The owners of Hamburger Mary's filed a federal lawsuit in the U.S. District Court for the Middle District of Florida asking that the "Protection of Children" act, SB 1438, not be enforced in the state.
The bill, which is seen as a way to target drag acts as DeSantis and other Republican figures vow to crack down on the LGBTQ+-friendly performances, states that a business will be at risk of losing its license if it is found to have admitted "a child to an adult live performance."
Hamburger Mary's has featured events such as bingo, trivia and comedy hosted by drag acts in the past. The restaurant also hosts a "family-friendly" drag show on Sundays that children are invited to attend, the lawsuit said.
Florida Gov. Ron DeSantis gives remarks at the Heritage Foundation's 50th Anniversary Leadership Summit at the Gaylord National Resort & Convention Center on April 21, 2023 in National Harbor, Maryland. A Florida restaurant is suing Ron DeSantis over a new law that restricts “adult" live performances in the state. Anna Moneymaker/Getty Images
The suit claims that the restaurant has lost at least 20 percent of its Sunday bookings after it told customers that children were no longer allowed to attend the drag event under DeSantis' bill.
"They simply cannot take the chance that their business or liquor licenses would be suspended for hosting a drag show where children attend," the lawsuit states. "In addition, the criminal penalties of the law put individuals at risk of prosecution because of the content of their speech."
The suit said that the law is broad enough that it could include "even the most innocent drag performances, to reach into the private homes of Florida citizens, and to determine on behalf of parents what is and is not appropriate entertainment for their children.
"The broad, sweeping nature of the statute, and the vagueness regarding what conduct is and is not prohibited, will have a chilling effect on the First Amendment rights of the citizens of Florida," the suit adds.
Florida-based attorney Michael Mandell agreed that SB 1483 is susceptible to wide interpretation.
"It's vague in how it is applied," Mandell told WFTV. "It's saying anything adult entertainment, which includes loudness.

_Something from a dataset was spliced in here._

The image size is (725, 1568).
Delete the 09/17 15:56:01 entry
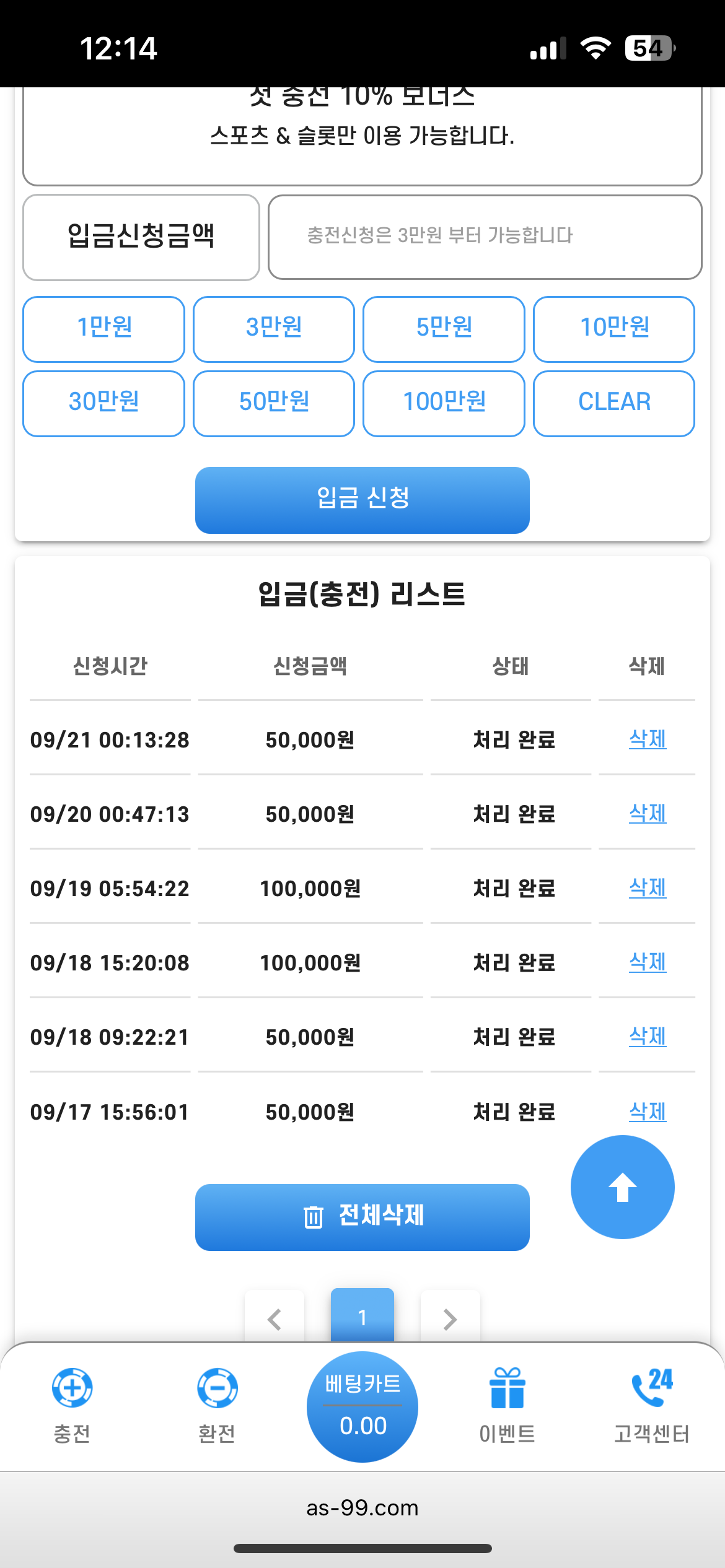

What that really means is unclear.
"On one hand, Florida has the SB 1483 bill, which is there to protect children, so that's their argument," Mandell said. "When it comes to Hamburger Mary's, it's the freedom of speech argument."
Mandell added that the state may also have a strong argument it could cite obscenity in its arguments, and that there may be a "different type of standard" involved as children are involved.

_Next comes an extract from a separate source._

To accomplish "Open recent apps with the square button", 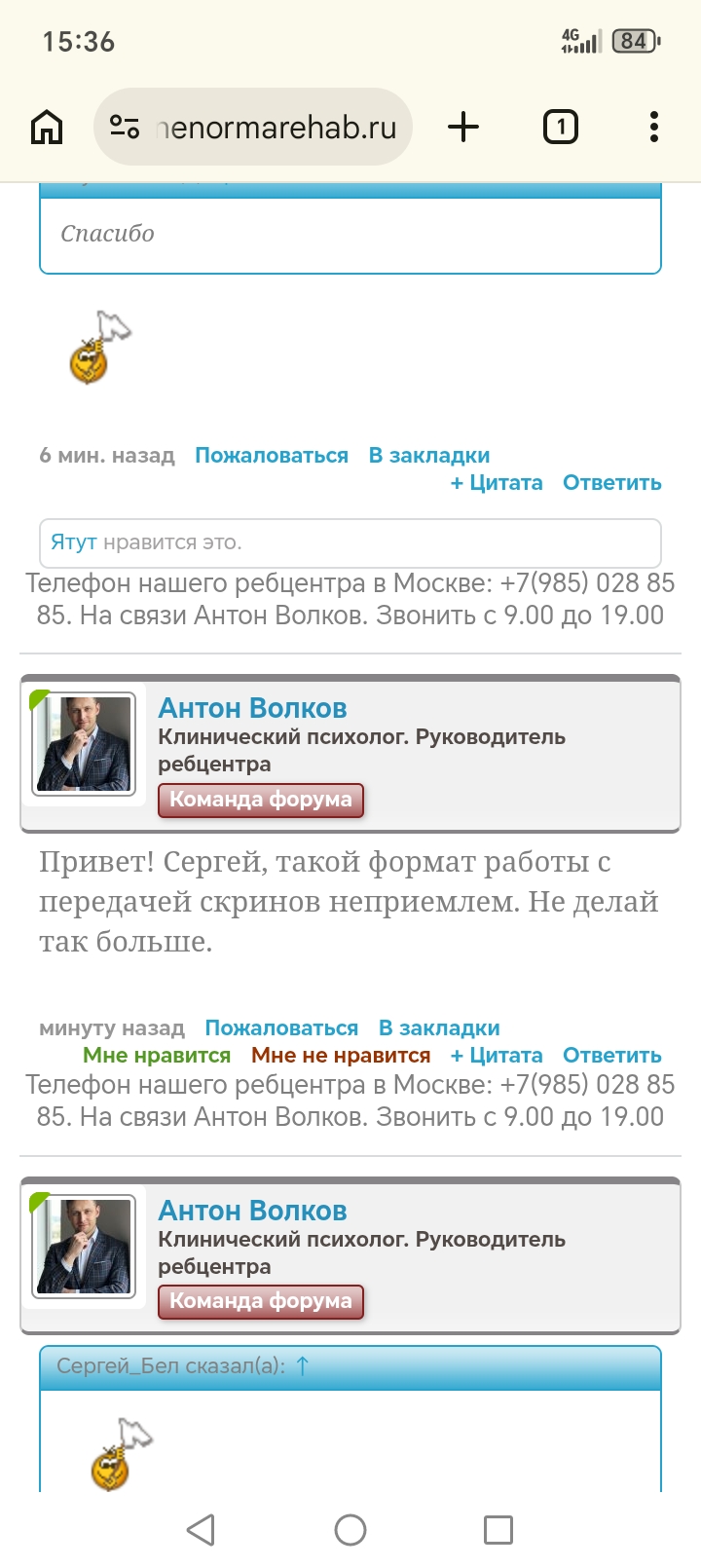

The bill was signed into law by DeSantis on May 17 along with a string of other laws that restricted gender-affirming treatments for minors and pronoun usage in school.
SB 1483 defines an "adult live performance" as any show, exhibition, or other presentation in front of a live audience that "in whole or in part, depicts or simulates nudity, sexual conduct, sexual excitement, or specific sexual activities."
The measure states this includes "lewd conduct, or the lewd exposure of prosthetic or imitation genitals or breasts," shows appealing to "prurient, shameful, or morbid interests," and patently offensive displays "without serious literary, artistic, political, or scientific value for the age of the child present."
The law does not mention "drag" by name, but DeSantis did mention the act during the bill-signing ceremony.
"This is sad that you kind of have to do this," DeSantis said. "There's these, like, drag shows. It's sexually explicit, what they're doing. And look, adult entertainers — people can do what they want with some of that. But to have minors there, I mean, you have situations where you'll have an 8-year-old girl there, where you have these really explicit shows, and that is just inappropriate."
Former Florida state representative Carlos Guillermo Smith, the first openly LGBTQ+ Latino elected to the state legislature, who is now running for Senate, condemned DeSantis for his latest bills targeting the LGBTG+ community.
"Ron DeSantis just signed the largest slate of anti-LGBTQ bills in Florida history revoking our freedoms and ruining people's lives in his quest for political power," Smith tweeted on May 17.
"We will NOT be erased. We will RESIST.We will FIGHT BACK. We will proudly RAISE OUR FLAGS. We will WIN."
Newsweek has contacted DeSantis' office for comment via email.